# WHAT IS BEING ASKED
Your answer should be the lines below from the one holding "Focus the Quiz Description input field" through the one holding "The image size is (691, 784).", copied exactly and with nothing else.

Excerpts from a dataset
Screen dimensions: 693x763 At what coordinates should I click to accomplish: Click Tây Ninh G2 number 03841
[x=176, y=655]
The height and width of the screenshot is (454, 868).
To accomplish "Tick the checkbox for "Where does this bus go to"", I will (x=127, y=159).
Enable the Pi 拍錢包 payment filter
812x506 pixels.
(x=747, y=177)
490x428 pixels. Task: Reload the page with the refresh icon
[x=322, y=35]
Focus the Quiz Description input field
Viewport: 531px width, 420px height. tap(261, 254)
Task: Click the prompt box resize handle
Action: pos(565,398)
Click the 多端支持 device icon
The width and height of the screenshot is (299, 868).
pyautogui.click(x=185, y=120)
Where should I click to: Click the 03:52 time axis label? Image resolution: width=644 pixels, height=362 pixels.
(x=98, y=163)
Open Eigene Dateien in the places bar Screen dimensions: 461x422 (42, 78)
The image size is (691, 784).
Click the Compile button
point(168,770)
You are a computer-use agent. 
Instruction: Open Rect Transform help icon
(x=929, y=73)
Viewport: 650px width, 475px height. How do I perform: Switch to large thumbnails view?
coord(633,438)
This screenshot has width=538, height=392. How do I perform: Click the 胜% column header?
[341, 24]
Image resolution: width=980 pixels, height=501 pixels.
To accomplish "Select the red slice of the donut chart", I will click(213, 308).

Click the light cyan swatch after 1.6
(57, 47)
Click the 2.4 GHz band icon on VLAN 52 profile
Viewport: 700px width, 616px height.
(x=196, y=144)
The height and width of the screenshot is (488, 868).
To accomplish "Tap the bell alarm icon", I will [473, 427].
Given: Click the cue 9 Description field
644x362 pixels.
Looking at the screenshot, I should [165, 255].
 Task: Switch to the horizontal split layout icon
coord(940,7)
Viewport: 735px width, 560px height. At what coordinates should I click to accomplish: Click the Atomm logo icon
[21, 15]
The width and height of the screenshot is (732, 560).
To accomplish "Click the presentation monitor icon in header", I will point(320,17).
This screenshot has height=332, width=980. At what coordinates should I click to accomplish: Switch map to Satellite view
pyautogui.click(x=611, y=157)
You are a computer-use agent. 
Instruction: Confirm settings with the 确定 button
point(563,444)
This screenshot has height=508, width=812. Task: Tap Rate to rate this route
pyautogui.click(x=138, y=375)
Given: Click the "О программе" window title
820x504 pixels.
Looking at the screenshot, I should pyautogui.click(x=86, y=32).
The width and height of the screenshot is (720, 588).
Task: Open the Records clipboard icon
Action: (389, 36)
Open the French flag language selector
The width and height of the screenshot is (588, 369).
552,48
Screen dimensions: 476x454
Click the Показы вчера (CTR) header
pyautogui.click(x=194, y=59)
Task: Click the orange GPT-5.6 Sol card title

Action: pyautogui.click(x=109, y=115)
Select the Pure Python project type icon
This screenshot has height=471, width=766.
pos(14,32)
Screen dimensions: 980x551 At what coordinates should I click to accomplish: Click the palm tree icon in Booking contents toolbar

# RESULT BELOW
Focus the Quiz Description input field
Viewport: 531px width, 420px height. tap(261, 254)
Task: Click the prompt box resize handle
Action: pos(565,398)
Click the 多端支持 device icon
The width and height of the screenshot is (299, 868).
pyautogui.click(x=185, y=120)
Where should I click to: Click the 03:52 time axis label? Image resolution: width=644 pixels, height=362 pixels.
(x=98, y=163)
Open Eigene Dateien in the places bar Screen dimensions: 461x422 (42, 78)
The image size is (691, 784).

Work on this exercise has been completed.